Timber Procurement Policy Would Save Ghana’s Forests—Gov’t Told

By Theodore M. Viwotor
Timber Procurement Policy Would Save Ghana’s Forests—Gov’t Told
LISTEN JUL 1, 2020

A Principal Operations Officer of the Public Procurement Agency (PPA), Mr. Francis Ayittey, is urging government to consider the proposed Public Procurement Policy on Timber and Timber Products (PPP) on Legal wood, to save Ghana’s forests from extinction.

Mr. Ayittey, who was speaking at a Stakeholders’ Discussion on the proposed PPP, organized by the Nature and Development Foundation (NDF), argued that, fears of contract cost going up as a result of the policy, are allayed by the numerous benefits the nation can derive as a result of conservation and sustainability of wood supply.

“Though prices may go higher as a result of the policy, it may end up being beneficial in the long term,” Mr. Ayittey reiterated, adding that, “all relevant sectors in the wood and timber industry must be roped in to understand the Procurement Policy.”

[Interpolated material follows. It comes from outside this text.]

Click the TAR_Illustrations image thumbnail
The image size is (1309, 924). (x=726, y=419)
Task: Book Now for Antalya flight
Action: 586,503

“The long-term advantages far outweigh the short-term disadvantages in rise in price. Environmental benefits to the country and the sustenance of the forest for future generation make the policy worth it.”

He was of the view that, the policy would guarantee wood on the market for a long time, sustaining the businesses of those who depend on the commodity.

The policy seeks primarily to get government to implement a system of procurement that only accepts legal wood for public works, as a first step towards making legal wood the only acceptable wood on the market.

Industry players are of the view that, if government adopts this policy, it would then be feasible to impose it on the private sector, thus ensuring that Ghana’s forests are sustained for the future generations.

The proposal had been presented to Cabinet but some concerns were raised on issues that needed to be clarified.

According to Mr. Musa Abu Juam of the Ministry of Lands and Natural Resources, Cabinet raised issues with the possibility of raising the cost of contracts, since legal wood is often more expensive than the illegal one.

He noted that it was one of the concerns that led to government delaying in the acceptance of the policy.

This concern, though legitimate, is addressed by the fact that, cumulatively, the advantages far outweigh the disadvantages.

Nature and Development Foundation (NDF), with support from the European Union (EU) on the “Strengthening the Capacity of Non State Actors (NSA) to improve FLEGT and REDD+ Processes in West Africa’’ project and UKaid on the “Building Capacities of Small-Medium Forest Enterprises (SMFEs) in Ghana and Liberia to Supply and Trade in Legal Timber” project, is spearheading the campaign to get Cabinet to accept the Public Procurement Policy on Timber and Timber Products for onward enactment by Parliament.

The document is the outcome of consultation with various stakeholders in the wood and timber industry such as the Forestry Commission (FC), the Forest Services Division (FSD), domestic wood traders associations, among others.